--- START ---

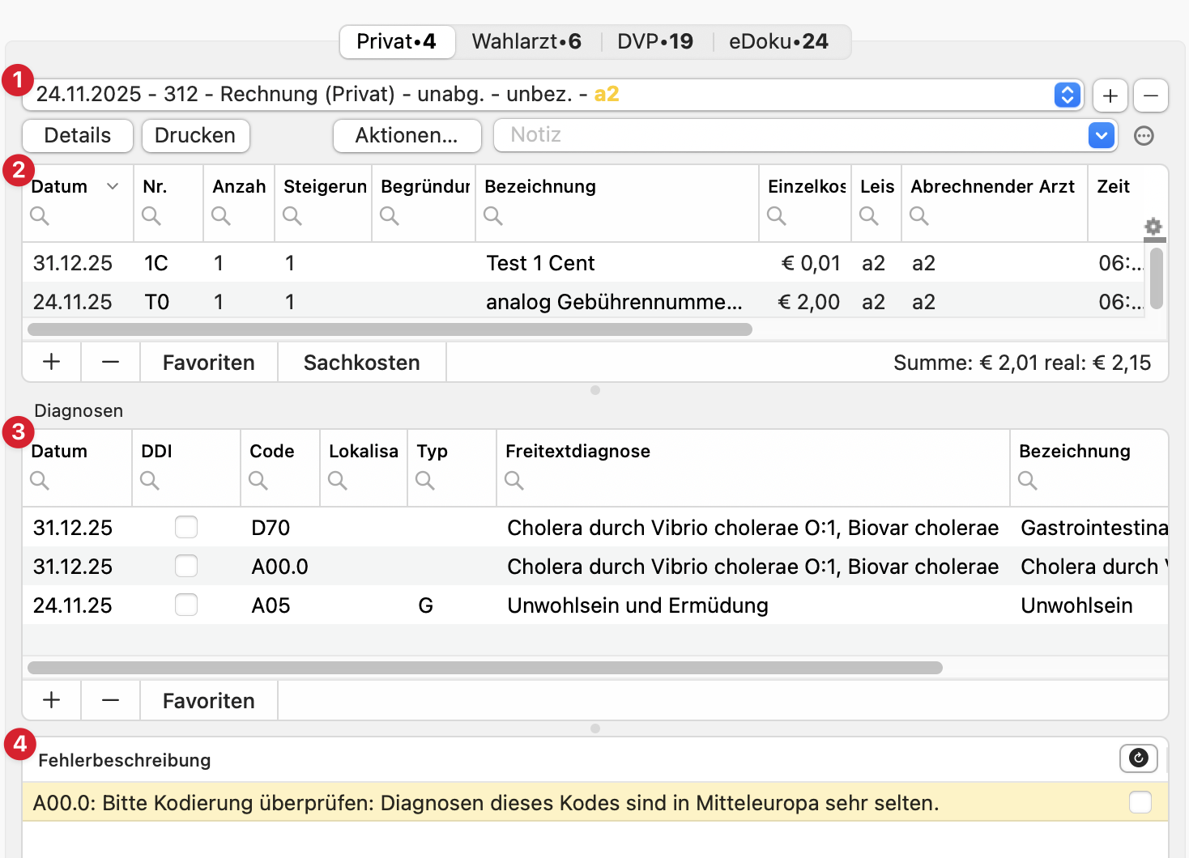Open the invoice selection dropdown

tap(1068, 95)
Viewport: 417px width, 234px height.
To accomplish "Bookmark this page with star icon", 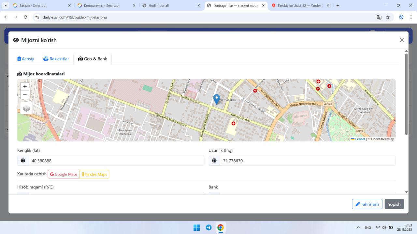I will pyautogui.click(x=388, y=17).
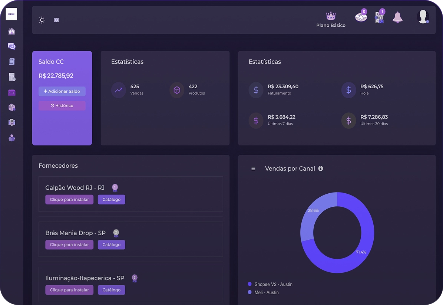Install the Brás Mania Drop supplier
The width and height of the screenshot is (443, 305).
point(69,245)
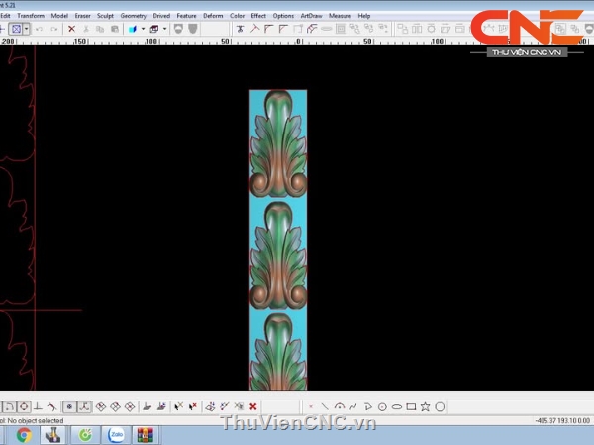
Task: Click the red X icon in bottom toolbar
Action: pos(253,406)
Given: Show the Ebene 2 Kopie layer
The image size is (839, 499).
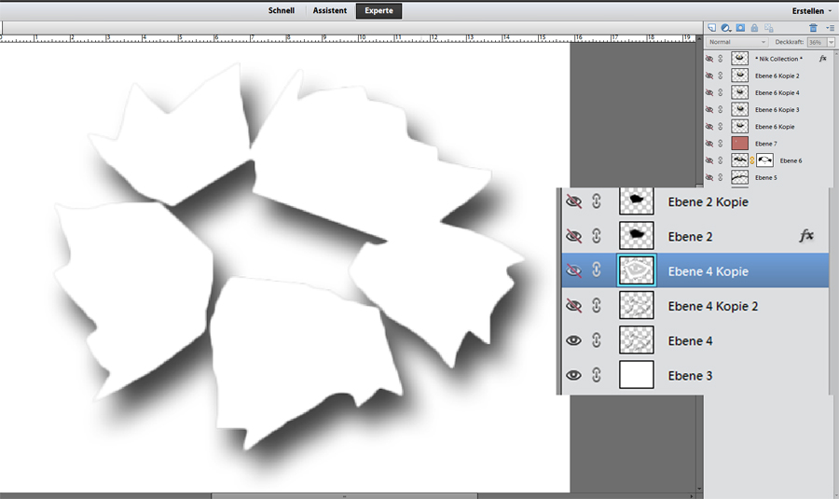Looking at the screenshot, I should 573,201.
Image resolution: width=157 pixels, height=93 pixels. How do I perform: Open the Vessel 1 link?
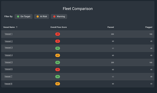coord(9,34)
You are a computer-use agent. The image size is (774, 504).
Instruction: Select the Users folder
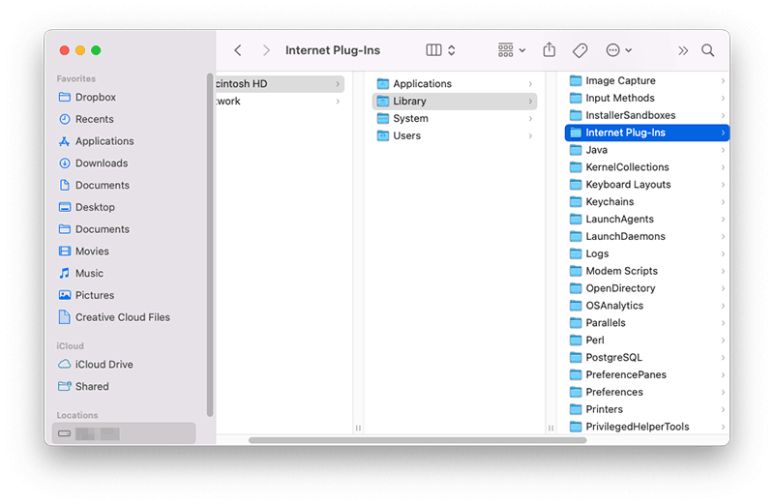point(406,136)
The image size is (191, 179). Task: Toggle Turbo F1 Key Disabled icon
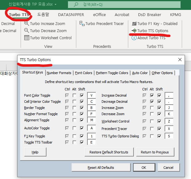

--- END ---

■ YOUR INSTRUCTIONS
Leave out the pictures, and write out exactly the lines from the one containing "Image resolution: width=157" through the last line of the listing, both included.

■ YOUR SOLUTION
Image resolution: width=157 pixels, height=93 pixels. How do I perform: Open the Vessel 1 link?
coord(9,34)
You are a computer-use agent. The image size is (774, 504).
Instruction: Select the Users folder
point(406,136)
The image size is (191, 179). Task: Toggle Turbo F1 Key Disabled icon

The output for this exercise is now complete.